[Stored records]
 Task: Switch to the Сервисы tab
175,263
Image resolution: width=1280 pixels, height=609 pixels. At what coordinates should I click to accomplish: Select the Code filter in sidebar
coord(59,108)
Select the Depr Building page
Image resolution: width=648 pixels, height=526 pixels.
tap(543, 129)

[SHORT EXERCISE] Can you update the records above by replacing "sidebar" with "navigation pane" and leaving everything else unchanged?

[EXERCISE ANSWER]
 Task: Switch to the Сервисы tab
175,263
Image resolution: width=1280 pixels, height=609 pixels. At what coordinates should I click to accomplish: Select the Code filter in navigation pane
coord(59,108)
Select the Depr Building page
Image resolution: width=648 pixels, height=526 pixels.
tap(543, 129)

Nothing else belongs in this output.